The second recurring theme at these conferences was that China and its government funding machine present a very serious challenge to U.S. competitiveness in the clean tech industry, particularly in clean tech manufacturing. The initiatives that the Chinese government have taken to promote its clean tech industry have been well documented – most capably by recent comprehensive coverage in The New York Times by Keith Bradsher – and include, among others, billion-dollar loans to individual clean tech manufacturers at below-market interest rates, and generous land grants, subsidies and concessions for the siting, permitting and construction of clean tech manufacturing plants. When coupled with substantially lower labor costs (as compared to the western world) and a proactively, artificially under-valued currency, China has been able to use these initiatives to catapult its clean tech industry to the top of the world export stage with incredible speed. As a result, U.S. clean tech manufacturers have been forced to compete with their Chinese counterparts on what many perceive to be severely unequal terms.

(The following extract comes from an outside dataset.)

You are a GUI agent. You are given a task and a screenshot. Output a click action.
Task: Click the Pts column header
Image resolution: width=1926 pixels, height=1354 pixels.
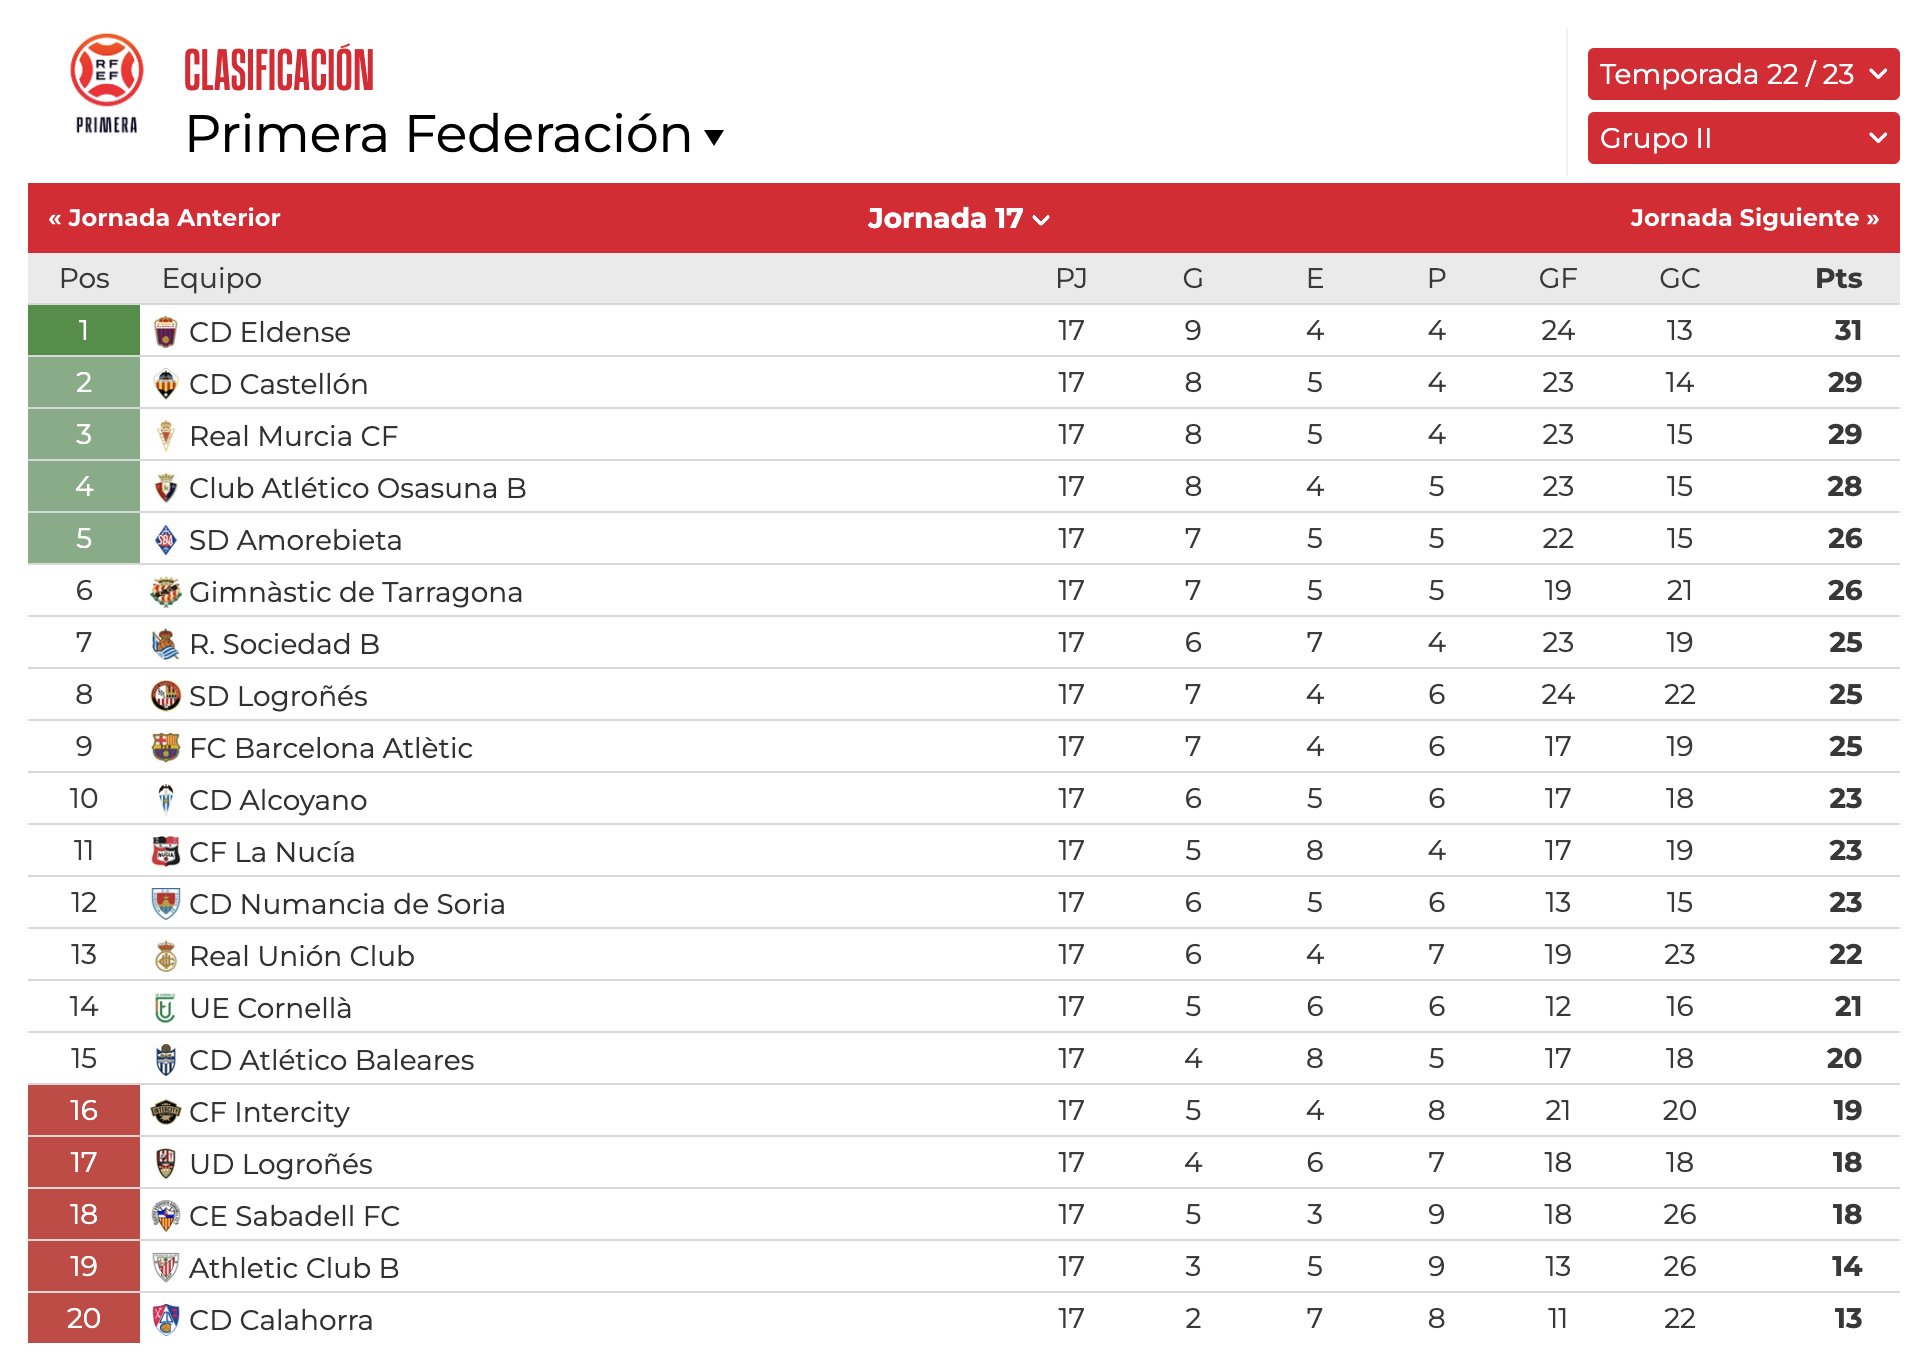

At the recent conferences, many industry thought leaders spoke of the need to bring clean tech manufacturing back to the United States to grow the nation’s clean tech industry and contribute to the recovery of the economy. But how best to realistically achieve this goal in the face of China’s existing policies was a source of significant discussion. Most participants agreed – regardless of their political orientation – that the current political climate in the United States simply will not support activist U.S. government spending in an attempt to match China dollar-for-dollar in its programs. Most seemed to agree that one of the few realistic paths forward was through proactive foreign policy.

The Obama administration’s recent “tough talk” with the Chinese government regarding how China’s subsidies benefit Chinese clean tech exporters in potential violation of World Trade Organization rules, and the Treasury Department’s recent “tough talk” regarding the manipulation of the Chinese currency were cited as two ways that the U.S. government can help to level the playing field for U.S. clean tech manufacturers without spending significant amounts of taxpayer money. Yet unless China capitulates under pressure from the United States on these issues – which it has shown virtually no signs of doing to date – it seems that aggressive competition from Chinese clean tech manufacturers and exporters is here to stay. While our economy recovers, it seems the best hope for the near term to remain competitive on the world stage is a modest leveling of the playing field with China through foreign policy and a national debate on whether to make significant investments in our clean tech industry.

This post on Clean Tech was authored by Brad Weber.